Some entries follow. Reproduce exactly the lines starting at the one with "Ríos y embalses (1015, 1299)" and stopping after the one with "长沙军宁建材贸易有限公司 (948, 2058)".

──────── DATASET ENTRIES ────────

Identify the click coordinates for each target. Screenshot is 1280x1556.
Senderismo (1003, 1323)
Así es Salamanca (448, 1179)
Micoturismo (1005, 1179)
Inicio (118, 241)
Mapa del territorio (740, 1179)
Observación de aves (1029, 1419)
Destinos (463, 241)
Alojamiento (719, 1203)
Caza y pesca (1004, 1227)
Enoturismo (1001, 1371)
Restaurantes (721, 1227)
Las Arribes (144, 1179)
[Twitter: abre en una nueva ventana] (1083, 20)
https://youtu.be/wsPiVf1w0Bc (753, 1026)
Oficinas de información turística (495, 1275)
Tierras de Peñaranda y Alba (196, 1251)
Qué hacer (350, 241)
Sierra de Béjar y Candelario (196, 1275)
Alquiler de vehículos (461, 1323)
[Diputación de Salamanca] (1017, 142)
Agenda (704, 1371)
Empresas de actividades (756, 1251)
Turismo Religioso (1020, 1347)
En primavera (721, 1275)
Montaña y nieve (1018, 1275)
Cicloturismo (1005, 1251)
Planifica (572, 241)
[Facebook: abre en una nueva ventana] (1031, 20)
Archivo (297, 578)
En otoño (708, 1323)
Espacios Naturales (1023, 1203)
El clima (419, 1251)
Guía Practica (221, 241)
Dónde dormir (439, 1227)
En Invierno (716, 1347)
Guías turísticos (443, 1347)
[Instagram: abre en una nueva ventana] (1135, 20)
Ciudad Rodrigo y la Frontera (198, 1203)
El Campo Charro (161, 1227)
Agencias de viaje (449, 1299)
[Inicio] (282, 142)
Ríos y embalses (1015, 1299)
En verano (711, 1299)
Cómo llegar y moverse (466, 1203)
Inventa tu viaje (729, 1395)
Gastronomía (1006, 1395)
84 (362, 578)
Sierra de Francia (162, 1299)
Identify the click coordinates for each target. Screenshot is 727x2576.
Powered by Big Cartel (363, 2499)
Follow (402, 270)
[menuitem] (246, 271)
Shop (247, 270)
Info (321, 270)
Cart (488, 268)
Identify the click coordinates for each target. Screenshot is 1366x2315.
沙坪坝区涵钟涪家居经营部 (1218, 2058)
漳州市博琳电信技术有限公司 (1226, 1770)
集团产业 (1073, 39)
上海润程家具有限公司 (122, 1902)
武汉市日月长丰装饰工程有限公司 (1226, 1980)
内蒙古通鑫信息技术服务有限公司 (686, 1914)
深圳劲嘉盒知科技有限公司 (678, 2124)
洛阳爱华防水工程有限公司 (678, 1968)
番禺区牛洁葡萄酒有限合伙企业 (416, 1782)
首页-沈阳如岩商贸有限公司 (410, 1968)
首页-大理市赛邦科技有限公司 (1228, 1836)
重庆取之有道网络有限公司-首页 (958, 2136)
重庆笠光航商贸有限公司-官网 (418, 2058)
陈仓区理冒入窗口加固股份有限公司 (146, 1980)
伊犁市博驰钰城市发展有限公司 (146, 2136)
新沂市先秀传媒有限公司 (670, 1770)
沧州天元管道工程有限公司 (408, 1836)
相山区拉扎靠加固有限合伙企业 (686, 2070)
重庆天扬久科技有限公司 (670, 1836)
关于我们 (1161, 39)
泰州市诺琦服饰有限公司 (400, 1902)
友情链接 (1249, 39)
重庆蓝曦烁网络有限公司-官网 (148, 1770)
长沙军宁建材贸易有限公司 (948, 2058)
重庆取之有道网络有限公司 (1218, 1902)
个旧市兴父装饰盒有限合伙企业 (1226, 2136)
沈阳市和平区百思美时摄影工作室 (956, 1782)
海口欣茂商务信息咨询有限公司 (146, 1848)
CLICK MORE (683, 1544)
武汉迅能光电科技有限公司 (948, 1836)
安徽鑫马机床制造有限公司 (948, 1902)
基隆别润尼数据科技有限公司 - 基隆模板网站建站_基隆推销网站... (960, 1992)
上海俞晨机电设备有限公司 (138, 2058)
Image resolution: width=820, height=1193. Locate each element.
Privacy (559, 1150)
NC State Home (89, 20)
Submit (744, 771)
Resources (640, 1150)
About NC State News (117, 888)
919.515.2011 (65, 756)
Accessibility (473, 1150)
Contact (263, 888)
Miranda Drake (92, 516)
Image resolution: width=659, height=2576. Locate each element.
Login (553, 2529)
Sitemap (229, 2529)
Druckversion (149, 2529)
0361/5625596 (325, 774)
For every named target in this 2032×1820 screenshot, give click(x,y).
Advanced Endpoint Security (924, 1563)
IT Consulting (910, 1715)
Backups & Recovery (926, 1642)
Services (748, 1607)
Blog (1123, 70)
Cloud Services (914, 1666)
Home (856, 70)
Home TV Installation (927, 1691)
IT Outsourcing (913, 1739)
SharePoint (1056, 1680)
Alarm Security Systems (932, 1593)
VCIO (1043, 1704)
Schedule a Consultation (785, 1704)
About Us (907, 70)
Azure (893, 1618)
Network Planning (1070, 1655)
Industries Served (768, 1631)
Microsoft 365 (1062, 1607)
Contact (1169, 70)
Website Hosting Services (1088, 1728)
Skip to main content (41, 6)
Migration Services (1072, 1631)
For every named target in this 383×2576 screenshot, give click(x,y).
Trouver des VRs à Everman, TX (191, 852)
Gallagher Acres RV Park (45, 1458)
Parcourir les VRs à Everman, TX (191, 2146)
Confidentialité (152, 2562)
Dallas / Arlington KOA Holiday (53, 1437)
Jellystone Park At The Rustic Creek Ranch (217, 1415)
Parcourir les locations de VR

────────

SOLUTION TO THE PROBLEM -
Ríos y embalses (1015, 1299)
En verano (711, 1299)
Cómo llegar y moverse (466, 1203)
Inventa tu viaje (729, 1395)
Gastronomía (1006, 1395)
84 (362, 578)
Sierra de Francia (162, 1299)
Identify the click coordinates for each target. Screenshot is 727x2576.
Powered by Big Cartel (363, 2499)
Follow (402, 270)
[menuitem] (246, 271)
Shop (247, 270)
Info (321, 270)
Cart (488, 268)
Identify the click coordinates for each target. Screenshot is 1366x2315.
沙坪坝区涵钟涪家居经营部 (1218, 2058)
漳州市博琳电信技术有限公司 (1226, 1770)
集团产业 (1073, 39)
上海润程家具有限公司 (122, 1902)
武汉市日月长丰装饰工程有限公司 (1226, 1980)
内蒙古通鑫信息技术服务有限公司 (686, 1914)
深圳劲嘉盒知科技有限公司 (678, 2124)
洛阳爱华防水工程有限公司 (678, 1968)
番禺区牛洁葡萄酒有限合伙企业 (416, 1782)
首页-沈阳如岩商贸有限公司 (410, 1968)
首页-大理市赛邦科技有限公司 (1228, 1836)
重庆取之有道网络有限公司-首页 (958, 2136)
重庆笠光航商贸有限公司-官网 (418, 2058)
陈仓区理冒入窗口加固股份有限公司 (146, 1980)
伊犁市博驰钰城市发展有限公司 (146, 2136)
新沂市先秀传媒有限公司 (670, 1770)
沧州天元管道工程有限公司 (408, 1836)
相山区拉扎靠加固有限合伙企业 (686, 2070)
重庆天扬久科技有限公司 (670, 1836)
关于我们 (1161, 39)
泰州市诺琦服饰有限公司 (400, 1902)
友情链接 (1249, 39)
重庆蓝曦烁网络有限公司-官网 (148, 1770)
长沙军宁建材贸易有限公司 (948, 2058)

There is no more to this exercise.